O juízo da Vara Federal de Bagé proveu a ação por reconhecer o preenchimento dos requisitos à aquisição da terra por usucapião. A União apelou da sentença. O Tribunal de Justiça do Rio Grande do Sul (TJRS) negou a apelação ao entendimento de que o imóvel, mesmo que esteja localizado na faixa de fronteira, está sujeito aos efeitos da prescrição aquisitiva. Para o TJ, as terras devolutas, integrantes do domínio público, por não estarem afetadas a um fim público, são de direito disponível, tal qual os bens particulares. Por essa razão, podem sofrer os efeitos do usucapião.

Inconformada, a União recorreu ao STJ sustentando ser inviável o usucapião em face de o imóvel ser devoluto e público, envolvendo faixa de fronteira. O particular é que teria de provar que a área postulada advém de situação diversa das contidas na legislação foi desmembrada legitimamente do domínio público.

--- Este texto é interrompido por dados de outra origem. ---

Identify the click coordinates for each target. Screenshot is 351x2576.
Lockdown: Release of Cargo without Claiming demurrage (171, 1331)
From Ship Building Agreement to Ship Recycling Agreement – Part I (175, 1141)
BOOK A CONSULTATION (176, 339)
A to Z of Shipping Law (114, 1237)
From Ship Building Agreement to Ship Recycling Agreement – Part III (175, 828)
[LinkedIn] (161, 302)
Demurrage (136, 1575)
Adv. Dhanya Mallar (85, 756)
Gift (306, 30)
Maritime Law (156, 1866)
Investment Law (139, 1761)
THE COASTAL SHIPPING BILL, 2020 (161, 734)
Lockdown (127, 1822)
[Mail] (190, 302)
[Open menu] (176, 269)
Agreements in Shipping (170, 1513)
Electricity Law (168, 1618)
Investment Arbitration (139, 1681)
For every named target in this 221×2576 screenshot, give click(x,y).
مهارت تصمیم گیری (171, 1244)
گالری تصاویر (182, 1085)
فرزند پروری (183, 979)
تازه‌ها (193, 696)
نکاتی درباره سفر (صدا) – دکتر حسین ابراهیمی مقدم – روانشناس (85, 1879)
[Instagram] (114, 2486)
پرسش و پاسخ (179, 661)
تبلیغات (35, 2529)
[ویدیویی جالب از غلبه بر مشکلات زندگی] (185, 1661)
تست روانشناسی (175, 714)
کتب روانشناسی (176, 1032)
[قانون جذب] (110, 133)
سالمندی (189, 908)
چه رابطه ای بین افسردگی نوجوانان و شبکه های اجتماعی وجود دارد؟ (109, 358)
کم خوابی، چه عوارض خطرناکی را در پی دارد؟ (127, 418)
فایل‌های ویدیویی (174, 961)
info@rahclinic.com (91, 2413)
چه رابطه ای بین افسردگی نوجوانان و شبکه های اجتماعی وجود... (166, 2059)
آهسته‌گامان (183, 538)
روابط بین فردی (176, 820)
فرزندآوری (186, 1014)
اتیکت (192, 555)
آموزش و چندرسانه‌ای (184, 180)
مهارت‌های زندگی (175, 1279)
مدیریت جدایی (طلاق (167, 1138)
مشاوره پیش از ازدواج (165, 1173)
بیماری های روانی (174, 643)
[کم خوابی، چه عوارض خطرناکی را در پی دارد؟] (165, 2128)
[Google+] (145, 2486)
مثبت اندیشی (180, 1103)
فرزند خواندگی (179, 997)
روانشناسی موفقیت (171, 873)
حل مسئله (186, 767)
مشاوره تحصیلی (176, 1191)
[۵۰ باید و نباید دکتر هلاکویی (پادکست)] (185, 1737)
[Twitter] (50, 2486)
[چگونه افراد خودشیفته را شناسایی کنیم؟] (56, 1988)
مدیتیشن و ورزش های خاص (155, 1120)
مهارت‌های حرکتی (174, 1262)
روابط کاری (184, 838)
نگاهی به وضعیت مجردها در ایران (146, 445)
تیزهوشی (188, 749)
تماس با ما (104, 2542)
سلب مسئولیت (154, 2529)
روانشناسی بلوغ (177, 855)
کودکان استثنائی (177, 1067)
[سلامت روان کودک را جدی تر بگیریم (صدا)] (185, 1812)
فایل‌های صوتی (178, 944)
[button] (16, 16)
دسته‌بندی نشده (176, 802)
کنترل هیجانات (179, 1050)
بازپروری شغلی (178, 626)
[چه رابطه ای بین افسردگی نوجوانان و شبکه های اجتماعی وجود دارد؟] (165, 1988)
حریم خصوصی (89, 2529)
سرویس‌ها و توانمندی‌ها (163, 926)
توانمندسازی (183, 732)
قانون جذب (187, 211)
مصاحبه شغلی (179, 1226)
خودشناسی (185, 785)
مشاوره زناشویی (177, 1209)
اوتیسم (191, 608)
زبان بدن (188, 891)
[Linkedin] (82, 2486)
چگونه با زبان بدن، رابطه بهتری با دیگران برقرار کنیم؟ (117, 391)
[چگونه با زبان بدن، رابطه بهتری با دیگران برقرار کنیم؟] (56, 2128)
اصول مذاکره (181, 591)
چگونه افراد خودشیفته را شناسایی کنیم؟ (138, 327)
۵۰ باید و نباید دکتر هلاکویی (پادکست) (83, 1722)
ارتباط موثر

Ao decidir, o relator, ministro Luis Felipe Salomão, destacou que, seguindo o entendimento já pacificado do STJ, o terreno localizado em faixa de fronteira, por si só, não é considerado de domínio público.

O ministro ressaltou também que, inexistindo presunção de propriedade em favor do Estado e não se desincumbindo este ônus probatório que lhe cabia, não se pode falar em pedido juridicamente impossível, devendo ser mantida a decisão das instâncias inferiores.